Lawrence Women on Strike

Nearly one hundred years ago, in January 1912, there was a textile strike in Lawrence, Massachusetts.  The strikers were almost all immigrant women.  As Utah Phillips tells us in his little preamble in his version of “Bread and Roses,” like any worker who was on strike, they were demanding better wages, hours and conditions.

But they also wanted a little dignity.  Legend has it than one of the workers had a placard that read, “We want bread, but we want roses too!”  This slogan referenced a poem called “Bread & Roses” from the year before by James Oppenheim.  In this poem – and in the strike – both bread and roses were called for in order to have a full and satisfactory life.
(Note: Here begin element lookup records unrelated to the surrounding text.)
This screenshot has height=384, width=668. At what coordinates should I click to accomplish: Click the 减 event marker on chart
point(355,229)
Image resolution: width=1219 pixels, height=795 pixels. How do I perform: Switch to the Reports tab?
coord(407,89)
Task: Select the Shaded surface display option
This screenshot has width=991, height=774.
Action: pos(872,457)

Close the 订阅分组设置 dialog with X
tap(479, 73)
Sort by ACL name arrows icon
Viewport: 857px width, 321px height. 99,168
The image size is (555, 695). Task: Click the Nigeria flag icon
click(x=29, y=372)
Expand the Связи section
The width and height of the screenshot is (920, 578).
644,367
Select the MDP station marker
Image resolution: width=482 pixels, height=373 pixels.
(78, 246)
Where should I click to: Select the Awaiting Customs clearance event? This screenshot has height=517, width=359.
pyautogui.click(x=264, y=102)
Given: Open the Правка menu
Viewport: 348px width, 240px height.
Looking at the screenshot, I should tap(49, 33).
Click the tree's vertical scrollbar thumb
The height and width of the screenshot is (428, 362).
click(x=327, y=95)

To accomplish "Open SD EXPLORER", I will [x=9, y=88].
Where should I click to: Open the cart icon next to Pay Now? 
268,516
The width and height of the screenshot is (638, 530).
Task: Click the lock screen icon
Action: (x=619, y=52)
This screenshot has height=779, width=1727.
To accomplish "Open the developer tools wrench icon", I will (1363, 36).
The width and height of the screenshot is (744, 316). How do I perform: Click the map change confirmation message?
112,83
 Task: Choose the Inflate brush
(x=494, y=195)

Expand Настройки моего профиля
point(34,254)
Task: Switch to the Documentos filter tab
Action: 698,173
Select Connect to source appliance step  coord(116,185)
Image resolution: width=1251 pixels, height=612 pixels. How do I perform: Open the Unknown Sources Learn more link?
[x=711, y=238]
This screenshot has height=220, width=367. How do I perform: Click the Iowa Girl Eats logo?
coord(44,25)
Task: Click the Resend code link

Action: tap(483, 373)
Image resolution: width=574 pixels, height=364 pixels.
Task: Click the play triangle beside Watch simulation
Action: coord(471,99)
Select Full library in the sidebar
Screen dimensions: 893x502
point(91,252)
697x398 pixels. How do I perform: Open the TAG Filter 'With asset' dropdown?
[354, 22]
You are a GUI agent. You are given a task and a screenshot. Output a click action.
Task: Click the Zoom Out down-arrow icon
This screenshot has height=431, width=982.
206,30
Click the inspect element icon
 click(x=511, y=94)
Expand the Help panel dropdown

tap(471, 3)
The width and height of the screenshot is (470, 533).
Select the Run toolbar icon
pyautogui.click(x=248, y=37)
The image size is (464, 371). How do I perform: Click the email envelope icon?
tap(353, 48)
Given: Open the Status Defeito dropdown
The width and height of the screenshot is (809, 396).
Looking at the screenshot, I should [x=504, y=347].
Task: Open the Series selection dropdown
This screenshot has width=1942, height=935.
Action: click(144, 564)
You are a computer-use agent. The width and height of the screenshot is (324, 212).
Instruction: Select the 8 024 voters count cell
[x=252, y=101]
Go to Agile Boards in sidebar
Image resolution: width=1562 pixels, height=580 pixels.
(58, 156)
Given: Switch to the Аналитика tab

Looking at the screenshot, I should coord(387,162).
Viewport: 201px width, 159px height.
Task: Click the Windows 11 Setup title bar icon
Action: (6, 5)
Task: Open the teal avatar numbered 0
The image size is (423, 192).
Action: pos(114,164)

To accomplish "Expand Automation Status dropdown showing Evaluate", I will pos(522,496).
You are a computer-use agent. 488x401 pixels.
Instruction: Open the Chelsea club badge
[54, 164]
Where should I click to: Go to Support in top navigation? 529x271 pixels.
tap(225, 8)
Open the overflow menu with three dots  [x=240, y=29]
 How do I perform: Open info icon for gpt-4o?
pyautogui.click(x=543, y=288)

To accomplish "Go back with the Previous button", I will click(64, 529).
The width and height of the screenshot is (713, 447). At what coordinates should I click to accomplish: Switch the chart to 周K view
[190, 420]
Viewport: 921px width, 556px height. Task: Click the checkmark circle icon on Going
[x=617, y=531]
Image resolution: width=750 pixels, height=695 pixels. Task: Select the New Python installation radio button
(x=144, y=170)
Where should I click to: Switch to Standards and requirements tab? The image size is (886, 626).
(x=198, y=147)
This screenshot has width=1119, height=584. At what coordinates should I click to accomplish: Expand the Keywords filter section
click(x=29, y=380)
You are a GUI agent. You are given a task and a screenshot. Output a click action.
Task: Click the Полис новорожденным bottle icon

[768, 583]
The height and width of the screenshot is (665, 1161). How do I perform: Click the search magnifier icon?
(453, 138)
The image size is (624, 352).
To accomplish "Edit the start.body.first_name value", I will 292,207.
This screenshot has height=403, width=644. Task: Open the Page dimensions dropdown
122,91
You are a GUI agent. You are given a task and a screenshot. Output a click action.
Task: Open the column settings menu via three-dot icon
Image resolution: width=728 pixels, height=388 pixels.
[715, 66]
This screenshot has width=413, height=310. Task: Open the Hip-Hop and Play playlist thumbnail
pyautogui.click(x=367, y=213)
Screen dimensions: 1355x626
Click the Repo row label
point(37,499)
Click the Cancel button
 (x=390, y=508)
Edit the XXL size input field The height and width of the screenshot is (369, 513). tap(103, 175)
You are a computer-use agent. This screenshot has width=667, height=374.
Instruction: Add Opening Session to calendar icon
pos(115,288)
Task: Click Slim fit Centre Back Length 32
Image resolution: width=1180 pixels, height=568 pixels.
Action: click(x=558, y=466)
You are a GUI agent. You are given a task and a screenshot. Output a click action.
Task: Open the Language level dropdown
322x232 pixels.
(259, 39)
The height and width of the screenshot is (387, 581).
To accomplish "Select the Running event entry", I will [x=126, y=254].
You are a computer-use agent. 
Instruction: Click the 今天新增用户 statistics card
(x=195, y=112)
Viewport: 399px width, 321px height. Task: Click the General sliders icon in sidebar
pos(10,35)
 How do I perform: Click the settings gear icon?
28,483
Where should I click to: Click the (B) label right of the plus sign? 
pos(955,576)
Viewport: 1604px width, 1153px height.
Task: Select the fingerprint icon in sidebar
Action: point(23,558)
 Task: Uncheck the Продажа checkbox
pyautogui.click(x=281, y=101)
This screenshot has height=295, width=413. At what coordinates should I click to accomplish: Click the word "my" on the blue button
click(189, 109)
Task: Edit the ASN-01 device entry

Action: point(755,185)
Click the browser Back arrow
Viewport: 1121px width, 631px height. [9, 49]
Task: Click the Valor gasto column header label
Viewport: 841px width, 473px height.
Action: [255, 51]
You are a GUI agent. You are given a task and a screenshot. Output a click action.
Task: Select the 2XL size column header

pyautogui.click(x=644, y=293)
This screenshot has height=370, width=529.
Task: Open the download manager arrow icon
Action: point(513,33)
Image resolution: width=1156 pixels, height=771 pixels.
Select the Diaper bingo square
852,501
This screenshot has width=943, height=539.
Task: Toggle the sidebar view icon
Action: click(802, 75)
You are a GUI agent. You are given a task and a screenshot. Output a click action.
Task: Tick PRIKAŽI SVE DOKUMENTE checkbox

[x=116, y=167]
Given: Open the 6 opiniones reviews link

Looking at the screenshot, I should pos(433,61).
There is debate as to whether or not one of the Lawrence strikers did actually carry this sign, but if she didn’t, she should have.  As Utah says, “it takes more than (wages, hours and conditions) to be a woman.  It takes more than those three things to lead a decent human life.”

Thankfully we not on strike on this Labor Day, but maybe we should be rising up a little against ourselves.  I’m guessing that most of us are probably our own worst oppressors on that front these days.   But that doesn’t make the need for both bread and roses any less necessary.

Something to think about this Labor Day.  In between the sales that is.